Commercial aircraft typically fly at very high altitudes, on the order of 36,000 ft. Breathing would be nearly impossible at this altitude without the intervention of systems for pumping pressurized air into the cabin. While these systems are very effective, they do not restore the air pressure to what would normally be found at sea level. Instead, the cabin pressure is usually maintained at a level that would be experienced by a hiker who climbed to an altitude of about 8,000 ft. Thus, cabin pressure during airline flight is quite low relative to most people’s daily experience, setting up the physical conditions for increased flatulence.
To study this phenomenon empirically, we recently undertook a series of airplane trips on standard commercial aircraft. During each trip, we performed detailed measurements of air pressure and ambient fart smell, using an air quality sensor placed strategically within the airplane. Below we show illustrative results for two of these trips:
The panel on the left shows a roughly 5-hour flight. Take-off occurred approximately 40 minutes into the recording, and it was followed by an abrupt drop in air pressure (red line), from just over 1000 hPa to about 760 hPa. This pressure drop was accompanied by a barrage of farts that started 30 minutes after takeoff and lasted for about an hour (blue line). These farts were unlikely to have come from any one person, as the sensor was placed near the aisle, amidst circulating air. Rather, the increased stink reflects the aggregate contributions of many passengers and crew members.
The fart smell peaked at a level 300% higher than pre-takeoff levels, before declining sharply over the ensuing 30 minutes.

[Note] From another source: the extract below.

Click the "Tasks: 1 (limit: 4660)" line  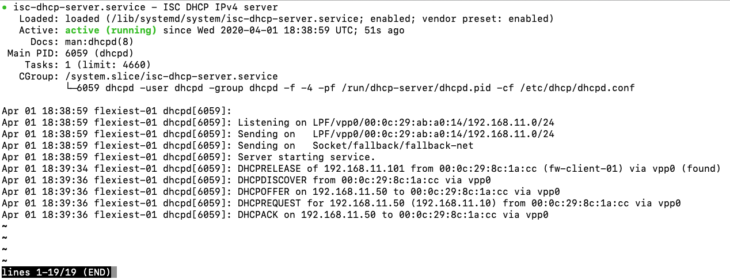click(88, 65)
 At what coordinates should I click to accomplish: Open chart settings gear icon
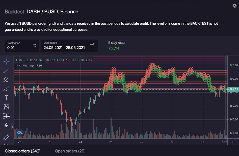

For the remainder of the flight, fart stink was actually quite low, presumably as a consequence of the very effective air circulation systems of modern airplanes. Indeed, air quality for most of the flight was actually better than what is found in the baseline miasma of a typical home.
Note that the HEPA filters used to remove contaminants from airplane air probably do nothing to reduce fart smell. But about 60% of the air at any time is drawn from outside the plane, and this is surely responsible for the elimination of fart smells.
The figure panel on the right shows a much shorter flight. As in the previous example, takeoff caused a decline in air pressure, which in turn led to a spike in fart smell. The increased fart output lasted for about 45 minutes, which is similar to the duration of the flight, so that the passengers were in this case inhaling farts for the entire trip.
There are several important consequences of these observations:
1) Because the initial release of farts lasts for about an hour, the smelliest flights will be the shortest ones, as the stink will be present for the entire duration on these flights.
2) The increased flatulence appears to be triggered by the decrease in air pressure, rather than the low air pressure per se. The physiological reason for this is unclear. Perhaps the passengers exhaust their supply of fart gas during the first hour after takeoff. Or perhaps some other process causes the body to adapt to reduced air pressure.
3) The Ideal Gas Law further states that increases in temperature will have the same effect as decreases in pressure (V = nRT/p). It would therefore be interesting to examine levels of fart smell for conditions in which temperature increases abruptly, such as when people step into a sauna.
These questions will be the topic of future investigations.